MPH: F1 inequality could be solved by Le Mans

Opinions

No one wants to see job losses following cost caps, so maybe Le Mans is the answer for the top Formula 1 teams

Brazilian Grand Prix 2018 Mercedes Red Bull and Ferrari
Mark Hughes

So maybe Helmut Marko was bluffing when he recently suggested that Red Bull could look at Le Mans if the post-2020 Formula 1 regulations are not to its liking. But even if he was, it’s an interesting train of thought.

Marko was pondering on a Le Mans programme as an alternative, but what if it was in addition to F1? Could Le Mans, in fact, be the answer to the apparent impasse between the haves and have-nots in F1 over budget caps?
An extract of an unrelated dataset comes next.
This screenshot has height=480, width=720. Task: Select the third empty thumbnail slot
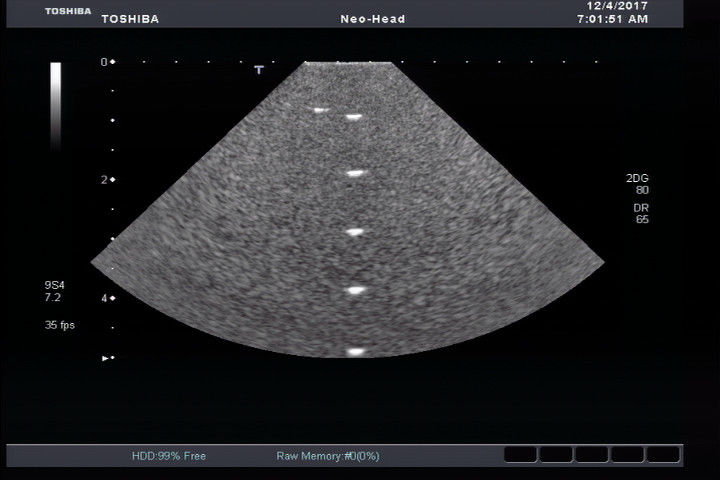coord(591,455)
First, let’s emphasise that this is not something that is even being discussed at the moment – but maybe it should be. What if there was a way of framing the future F1 regulations to say that any team employing more than x number of employees or spending beyond y number of dollars is obliged to run a Le Mans programme in addition to F1?

We could see Ferrari, Mercedes and Red Bull each running Le Mans teams while retaining all their employees and facilities. Mass redundancy is a concept that all these teams – and F1 in general – are very reluctant to embrace.
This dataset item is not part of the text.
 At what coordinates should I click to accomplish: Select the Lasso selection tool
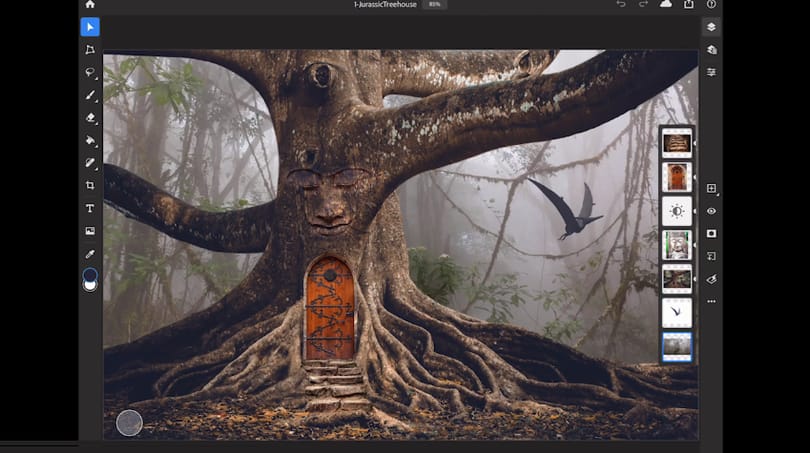[x=90, y=72]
The top teams are never going to agree to the amputation of a limb

The teams have the money, they have invested in people and facilities over the years – and now at the stroke of a pen they are being asked to surrender the fruits of all that and put hundreds of people out of work. So what about just re-allocating those people and facilities instead – and in the process chase success in one of the world’s most prestigious events?
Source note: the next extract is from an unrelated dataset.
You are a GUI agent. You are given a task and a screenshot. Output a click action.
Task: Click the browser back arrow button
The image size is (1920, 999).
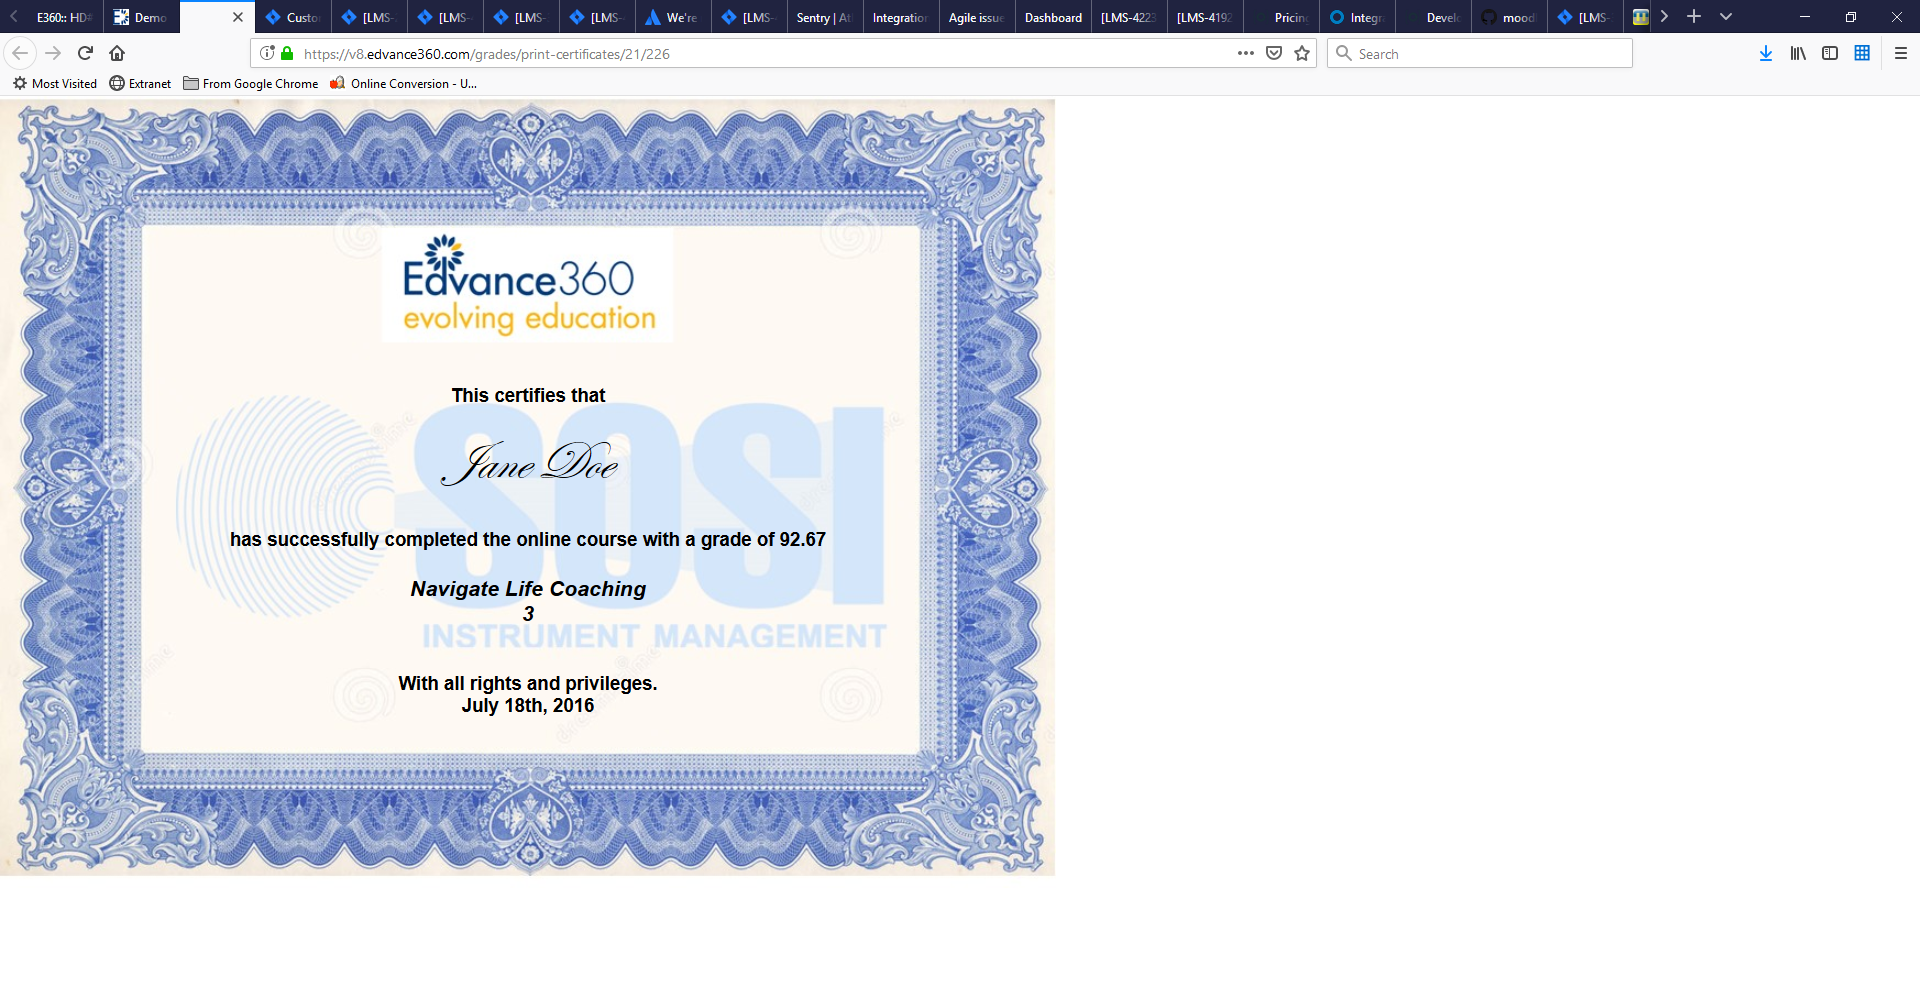pos(20,53)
It could never happen, you might say, because an experienced Le Mans entity like Porsche, devoting its full budget only to Le Mans, could inevitably crush them. Could they? Much of Porsche’s Le Mans budget would be spent on the sort of facilities the top F1 teams already have.

Yes, Porsche would have a big head start in experience, but these would be multi-year programmes.

At the moment there is a sharp divide between F1’s top three teams and the rest – based upon their very different circumstances. To continue with the vast current income gap is not sustainable for the smaller teams; to bring the big teams down to the size of the small ones is a non-starter and would place Ferrari, Mercedes and Red Bull in an impossible situation.


More:


As McLaren’s Zak Brown said recently: “That is for Chase [Carey, Liberty boss], Ferrari and Mercedes to work out.

“All we can do is be in control of our own destiny and take our own view of what we think is healthy for the sport and Chase does not have an easy job.

“We know change in F1 is difficult and we also know F1 today is a broken model, both as a business and as an on-track product, and that is going to need to be changed and those that are winning today will obviously feel that compromise is what is happening today, and those are not winning today are going to like the plan.

“So it was inevitable that Chase would bring forward a plan that some people like and some people don’t like.

“He needs to move forward with what he thinks is in the best interest of the sport because at the end of the day, what is in the best interests of the sport in the long term is in the best interests of everyone if people can get past the short-term compromises that they need to make.

“I think [in] today’s F1, if it stays as is, everyone eventually loses.”

 

If the Le Mans and F1 regulations could be framed as complementary to each other to facilitate factory participation in both, surely everyone wins?

Furthermore, if F1 technical regulations were framed so as to limit the lap time boost each extra dollar gains you, then the top teams could maintain whatever spend limits they liked – but it would be advantageous to alter the balance towards the Le Mans programme.

In that way their actual F1 spend might shrink to something that would allow the smaller teams to at least compete. Having the winner of the unofficial ‘Class B’ being invariably lapped by the top teams – which is where we’ve got to now – is not going to maintain sufficient interest in F1 in the long-term.

The top teams are never going to agree to the amputation of a limb; the small teams need some of the oxygen that is being monopolised by the big teams. How does this conflict get resolved?

Probably by thinking out of the box.

If, in that process, fans got to see a more unpredictable F1 and a fantastic vintage era of Le Mans, that would be a good thing, right?